Source data
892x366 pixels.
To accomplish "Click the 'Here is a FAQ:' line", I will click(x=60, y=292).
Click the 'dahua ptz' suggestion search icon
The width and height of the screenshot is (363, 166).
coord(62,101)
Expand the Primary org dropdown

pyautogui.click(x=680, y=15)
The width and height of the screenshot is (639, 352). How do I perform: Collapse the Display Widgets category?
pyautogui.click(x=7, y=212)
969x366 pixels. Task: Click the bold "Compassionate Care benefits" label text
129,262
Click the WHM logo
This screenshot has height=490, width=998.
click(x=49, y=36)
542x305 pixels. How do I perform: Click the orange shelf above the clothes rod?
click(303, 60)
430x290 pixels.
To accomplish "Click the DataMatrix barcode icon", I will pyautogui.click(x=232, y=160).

Work to complete
Exact copies are needed of the line with "542x305 pixels. How" and each line after it through the end of the material above.

Finished task
542x305 pixels. How do I perform: Click the orange shelf above the clothes rod?
click(303, 60)
430x290 pixels.
To accomplish "Click the DataMatrix barcode icon", I will pyautogui.click(x=232, y=160).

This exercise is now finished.